» Entries shown:
#####
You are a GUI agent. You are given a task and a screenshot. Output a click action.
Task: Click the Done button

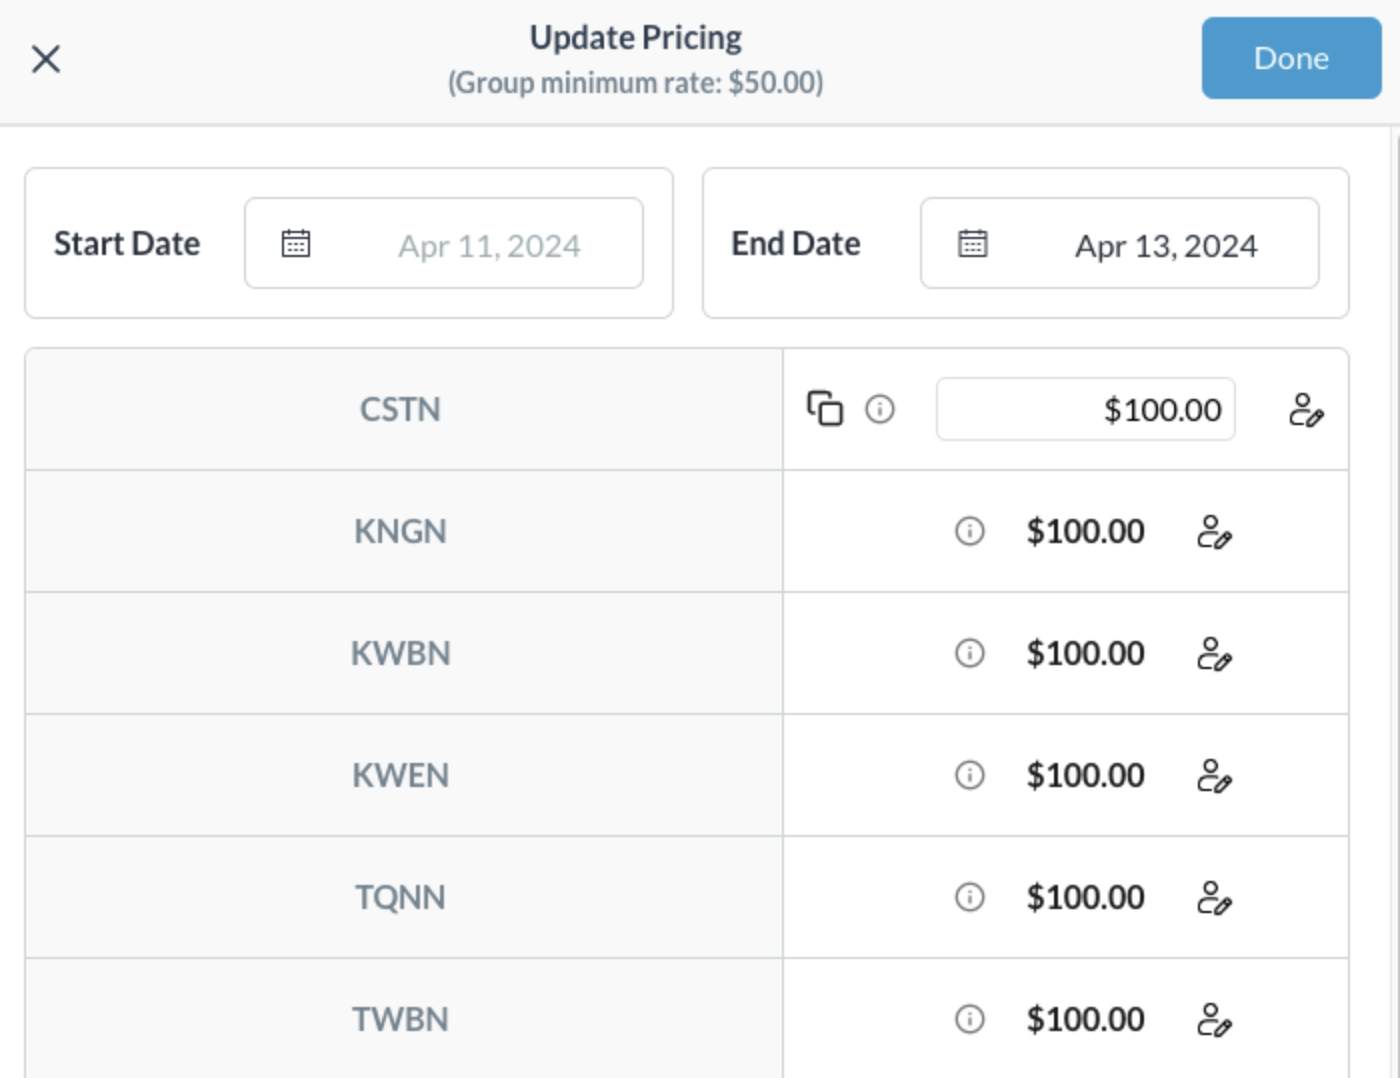tap(1290, 58)
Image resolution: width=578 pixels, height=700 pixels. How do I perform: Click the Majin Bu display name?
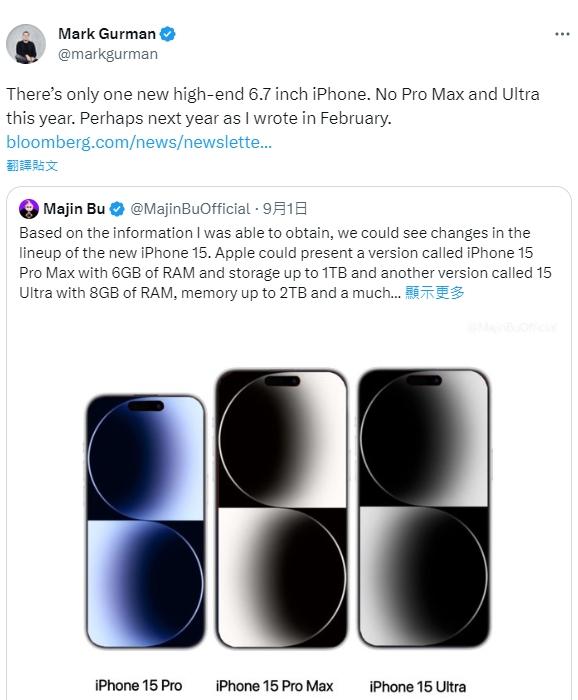click(x=74, y=208)
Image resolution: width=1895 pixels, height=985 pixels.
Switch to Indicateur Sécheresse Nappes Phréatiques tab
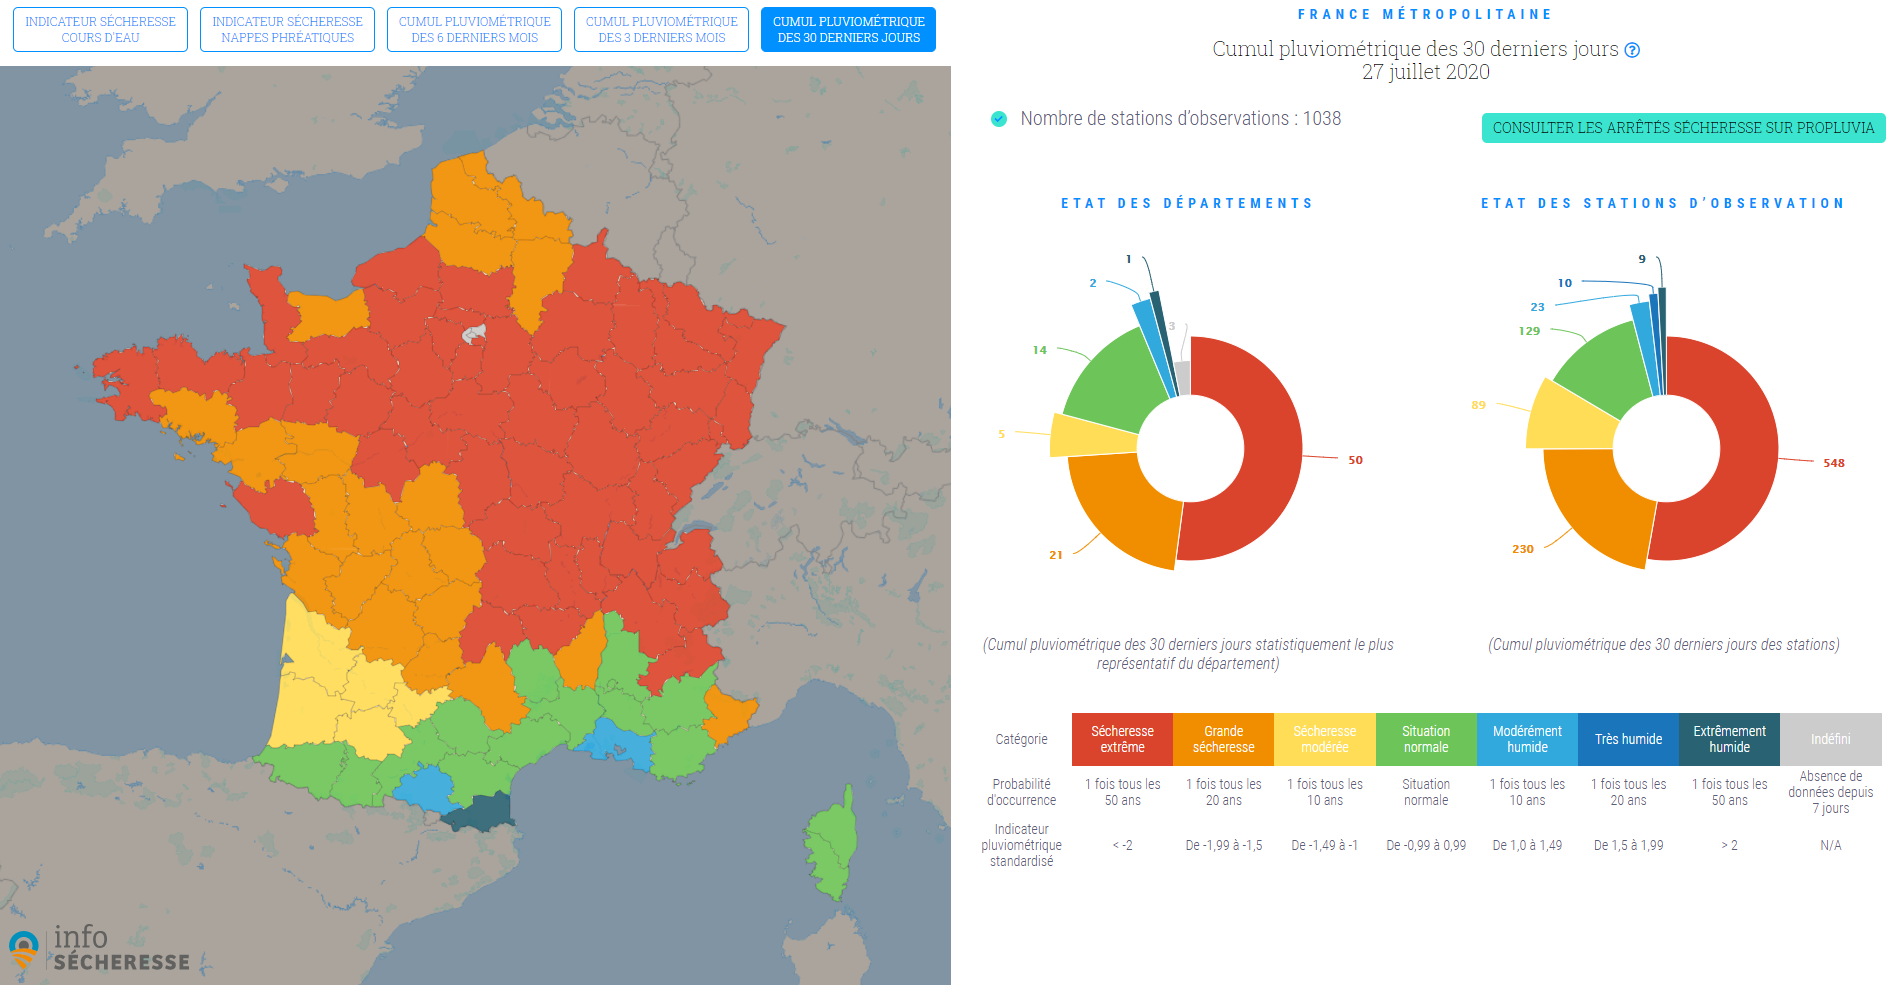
#####
» Task description: Return nothing except the lines from the line with "Image resolution: width=1895" through the last line of the records above, copied exactly and without pictures.

» Solution:
Image resolution: width=1895 pixels, height=985 pixels.
Switch to Indicateur Sécheresse Nappes Phréatiques tab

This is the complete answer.